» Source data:
──────────
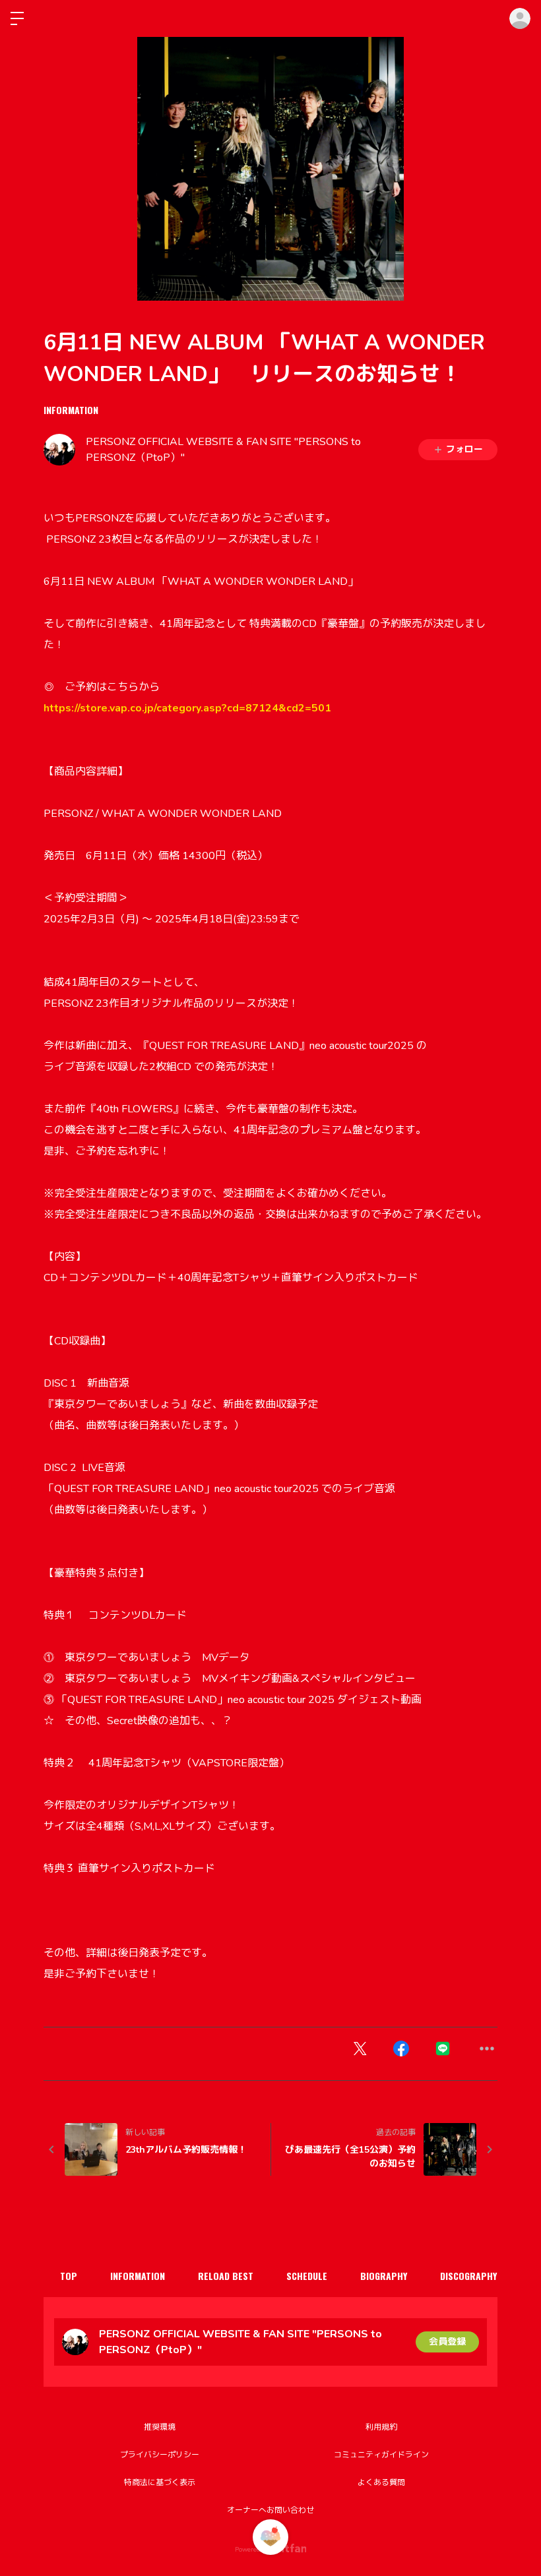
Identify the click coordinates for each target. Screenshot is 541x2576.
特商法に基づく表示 (159, 2482)
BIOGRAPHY (383, 2276)
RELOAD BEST (225, 2276)
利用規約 (381, 2427)
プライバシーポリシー (159, 2454)
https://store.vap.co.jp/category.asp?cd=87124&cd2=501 (187, 708)
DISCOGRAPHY (468, 2276)
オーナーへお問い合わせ (270, 2510)
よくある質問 (381, 2482)
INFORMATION (71, 410)
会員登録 (447, 2341)
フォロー (464, 449)
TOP (68, 2276)
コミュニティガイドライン (381, 2454)
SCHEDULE (306, 2276)
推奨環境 (159, 2427)
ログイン (519, 18)
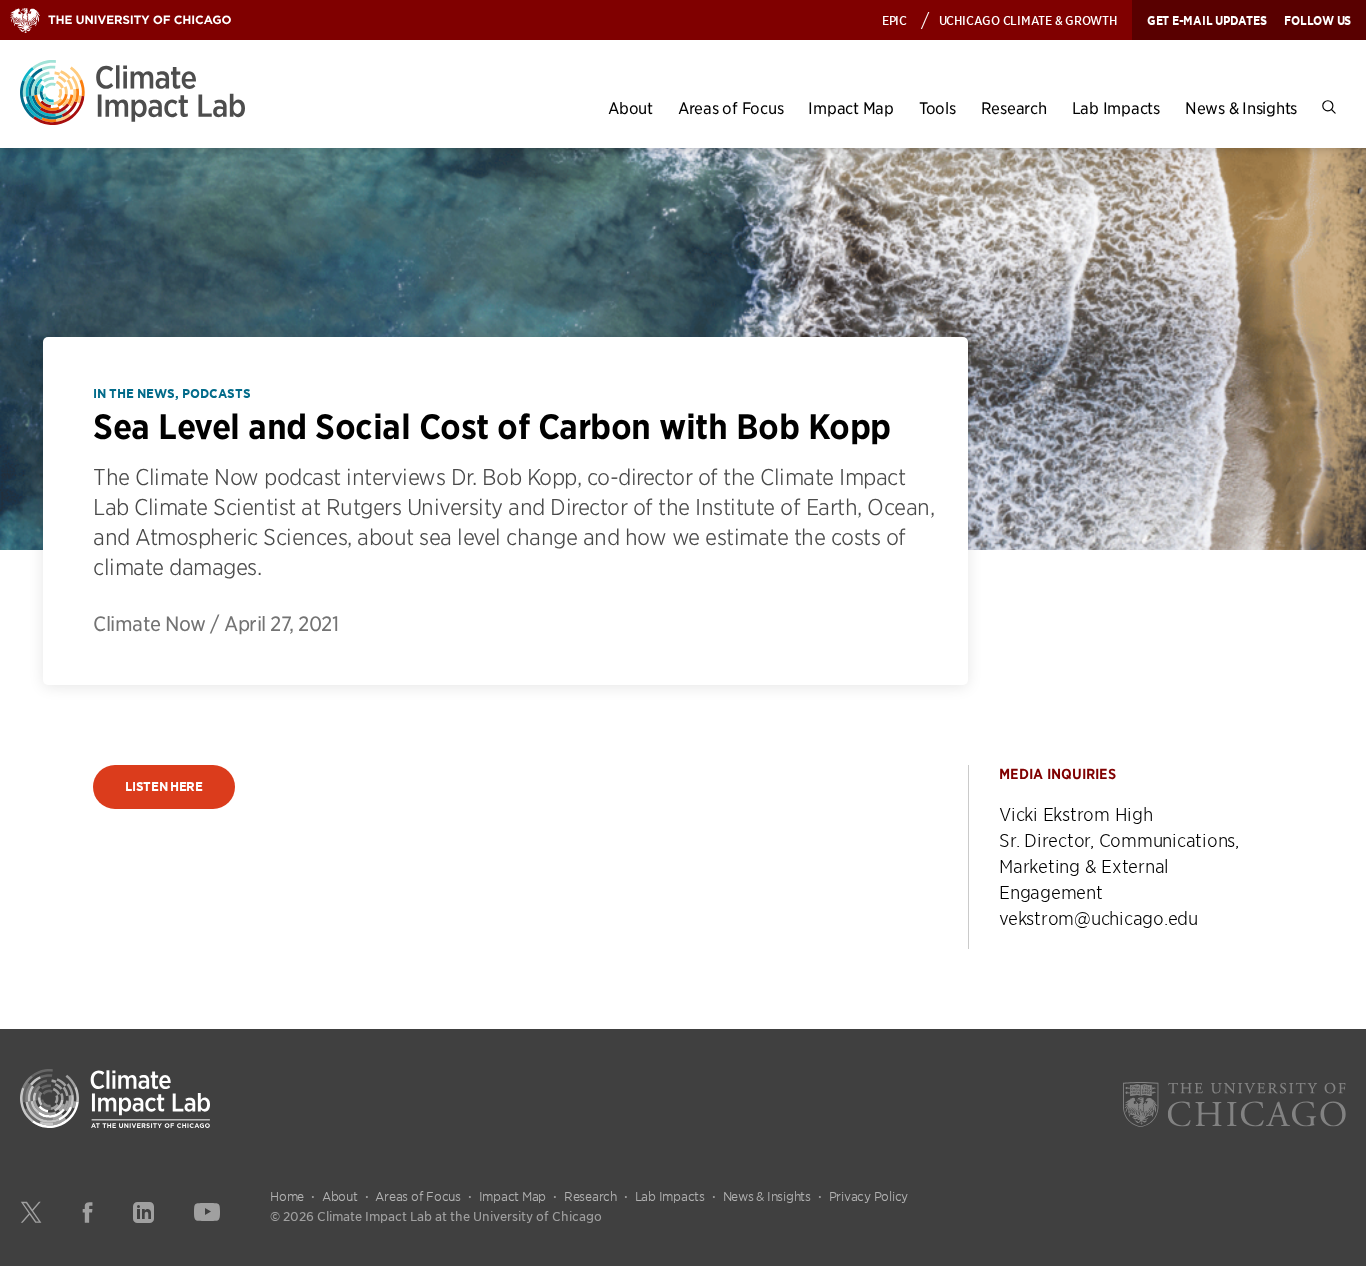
──────────
Without including any pictures, please restate all the records exactly.

Identify the click coordinates for each target. Screenshot is 541x2576.
特商法に基づく表示 (159, 2482)
BIOGRAPHY (383, 2276)
RELOAD BEST (225, 2276)
利用規約 (381, 2427)
プライバシーポリシー (159, 2454)
https://store.vap.co.jp/category.asp?cd=87124&cd2=501 (187, 708)
DISCOGRAPHY (468, 2276)
オーナーへお問い合わせ (270, 2510)
よくある質問 (381, 2482)
INFORMATION (71, 410)
会員登録 (447, 2341)
フォロー (464, 449)
TOP (68, 2276)
コミュニティガイドライン (381, 2454)
SCHEDULE (306, 2276)
推奨環境 (159, 2427)
ログイン (519, 18)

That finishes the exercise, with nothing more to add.